§ **Task to complete**:
Lay out all the lines below as a Markdown table with two columns, Row and Text: number each line in Row and put the line itself in Text, leaving out any blank lines.

--- Begin Data for this task ---

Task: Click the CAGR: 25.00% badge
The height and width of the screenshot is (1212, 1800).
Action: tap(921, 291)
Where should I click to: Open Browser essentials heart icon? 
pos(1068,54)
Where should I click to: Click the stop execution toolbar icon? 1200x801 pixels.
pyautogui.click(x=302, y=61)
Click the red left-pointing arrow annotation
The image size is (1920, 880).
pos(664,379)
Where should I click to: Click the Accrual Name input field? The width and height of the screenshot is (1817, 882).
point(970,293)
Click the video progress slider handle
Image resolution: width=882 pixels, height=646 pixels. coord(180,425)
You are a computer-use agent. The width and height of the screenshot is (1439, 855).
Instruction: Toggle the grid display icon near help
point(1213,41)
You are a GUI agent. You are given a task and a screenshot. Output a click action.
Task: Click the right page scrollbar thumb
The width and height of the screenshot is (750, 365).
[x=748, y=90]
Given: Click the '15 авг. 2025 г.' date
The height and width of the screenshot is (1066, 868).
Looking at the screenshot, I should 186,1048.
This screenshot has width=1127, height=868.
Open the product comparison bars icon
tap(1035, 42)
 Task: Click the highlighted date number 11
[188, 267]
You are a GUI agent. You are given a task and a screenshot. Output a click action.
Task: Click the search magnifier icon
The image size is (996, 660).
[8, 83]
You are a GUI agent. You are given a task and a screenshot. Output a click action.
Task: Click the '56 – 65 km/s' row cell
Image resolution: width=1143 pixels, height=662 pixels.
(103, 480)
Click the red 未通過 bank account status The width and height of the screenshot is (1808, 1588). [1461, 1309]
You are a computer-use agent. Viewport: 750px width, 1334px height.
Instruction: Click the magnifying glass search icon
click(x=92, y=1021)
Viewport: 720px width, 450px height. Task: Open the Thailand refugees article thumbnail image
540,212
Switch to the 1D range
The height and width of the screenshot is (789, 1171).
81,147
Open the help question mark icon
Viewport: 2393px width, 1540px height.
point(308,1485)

--- End Data for this task ---

§ **Task solution**:
| Row | Text |
|---|---|
| 1 | Task: Click the CAGR: 25.00% badge |
| 2 | The height and width of the screenshot is (1212, 1800). |
| 3 | Action: tap(921, 291) |
| 4 | Where should I click to: Open Browser essentials heart icon?  |
| 5 | pos(1068,54) |
| 6 | Where should I click to: Click the stop execution toolbar icon? 1200x801 pixels. |
| 7 | pyautogui.click(x=302, y=61) |
| 8 | Click the red left-pointing arrow annotation |
| 9 | The image size is (1920, 880). |
| 10 | pos(664,379) |
| 11 | Where should I click to: Click the Accrual Name input field? The width and height of the screenshot is (1817, 882). |
| 12 | point(970,293) |
| 13 | Click the video progress slider handle |
| 14 | Image resolution: width=882 pixels, height=646 pixels. coord(180,425) |
| 15 | You are a computer-use agent. The width and height of the screenshot is (1439, 855). |
| 16 | Instruction: Toggle the grid display icon near help |
| 17 | point(1213,41) |
| 18 | You are a GUI agent. You are given a task and a screenshot. Output a click action. |
| 19 | Task: Click the right page scrollbar thumb |
| 20 | The width and height of the screenshot is (750, 365). |
| 21 | [x=748, y=90] |
| 22 | Given: Click the '15 авг. 2025 г.' date |
| 23 | The height and width of the screenshot is (1066, 868). |
| 24 | Looking at the screenshot, I should 186,1048. |
| 25 | This screenshot has width=1127, height=868. |
| 26 | Open the product comparison bars icon |
| 27 | tap(1035, 42) |
| 28 |  Task: Click the highlighted date number 11 |
| 29 | [188, 267] |
| 30 | You are a GUI agent. You are given a task and a screenshot. Output a click action. |
| 31 | Task: Click the search magnifier icon |
| 32 | The image size is (996, 660). |
| 33 | [8, 83] |
| 34 | You are a GUI agent. You are given a task and a screenshot. Output a click action. |
| 35 | Task: Click the '56 – 65 km/s' row cell |
| 36 | Image resolution: width=1143 pixels, height=662 pixels. |
| 37 | (103, 480) |
| 38 | Click the red 未通過 bank account status The width and height of the screenshot is (1808, 1588). [1461, 1309] |
| 39 | You are a computer-use agent. Viewport: 750px width, 1334px height. |
| 40 | Instruction: Click the magnifying glass search icon |
| 41 | click(x=92, y=1021) |
| 42 | Viewport: 720px width, 450px height. Task: Open the Thailand refugees article thumbnail image |
| 43 | 540,212 |
| 44 | Switch to the 1D range |
| 45 | The height and width of the screenshot is (789, 1171). |
| 46 | 81,147 |
| 47 | Open the help question mark icon |
| 48 | Viewport: 2393px width, 1540px height. |
| 49 | point(308,1485) |